● DATA EXTRACT
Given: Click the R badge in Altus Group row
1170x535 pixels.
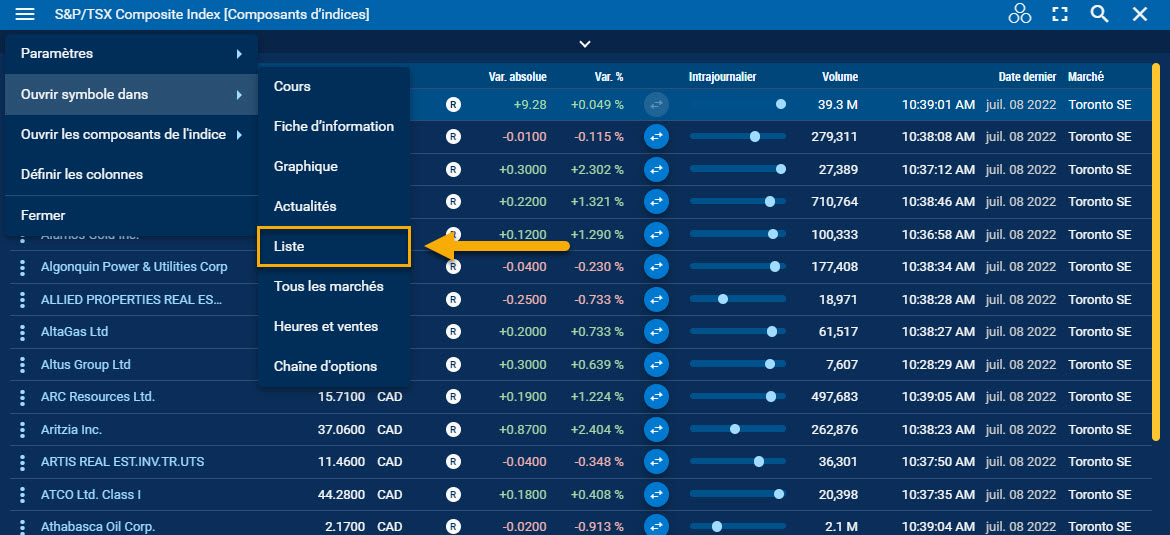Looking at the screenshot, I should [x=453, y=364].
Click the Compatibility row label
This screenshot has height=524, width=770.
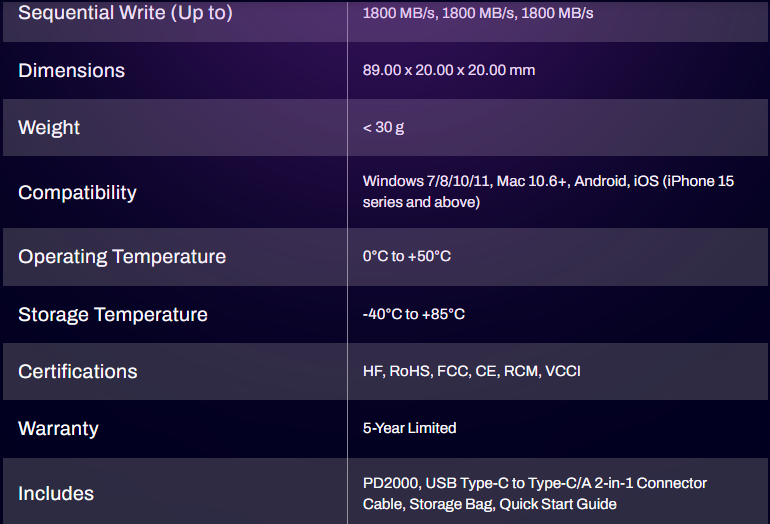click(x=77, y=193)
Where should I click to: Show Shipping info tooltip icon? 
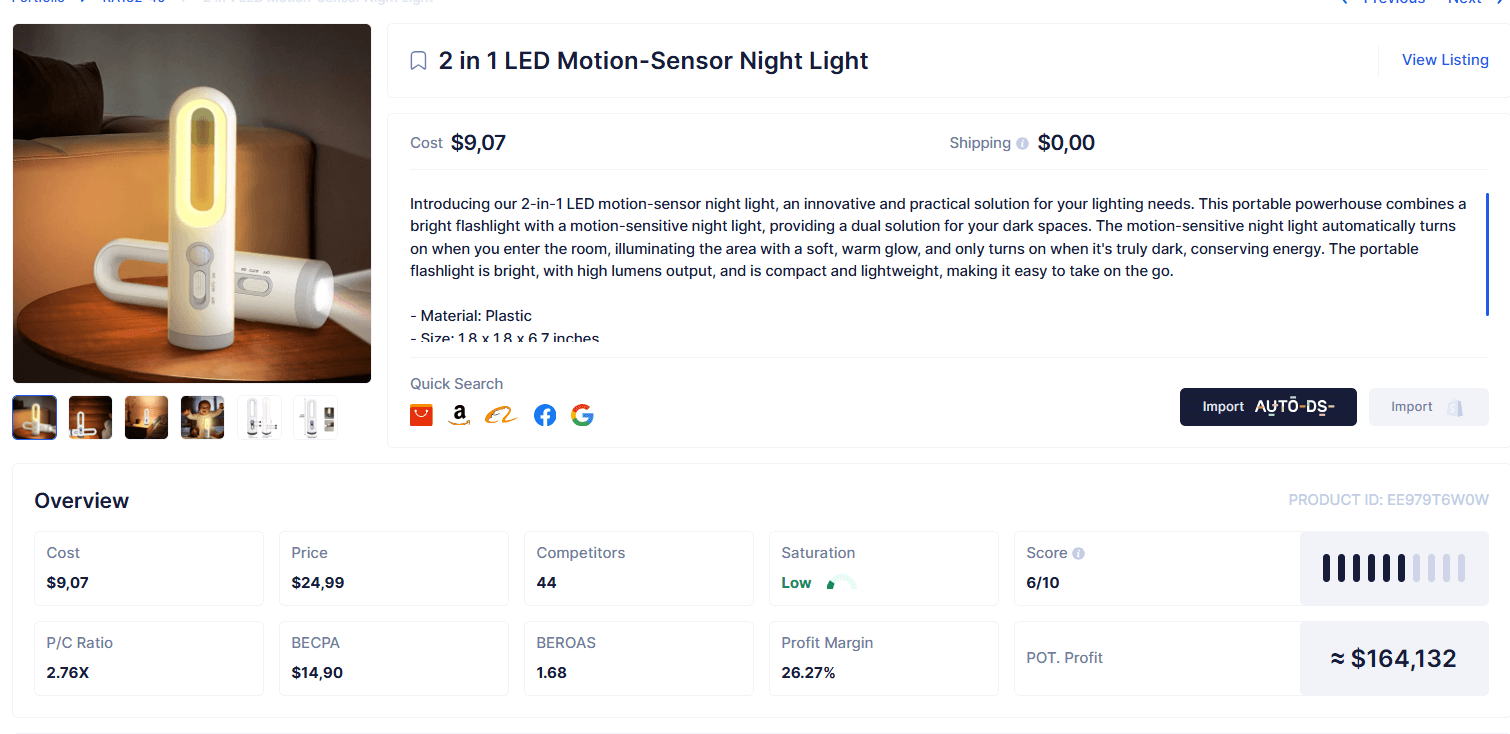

● TASK INSTRUCTIONS
All entries must be written out again exactly as given, with no pictures in the copy.

● THE ANSWER
Given: Click the R badge in Altus Group row
1170x535 pixels.
Looking at the screenshot, I should [x=453, y=364].
Click the Compatibility row label
This screenshot has height=524, width=770.
click(x=77, y=193)
Where should I click to: Show Shipping info tooltip icon? 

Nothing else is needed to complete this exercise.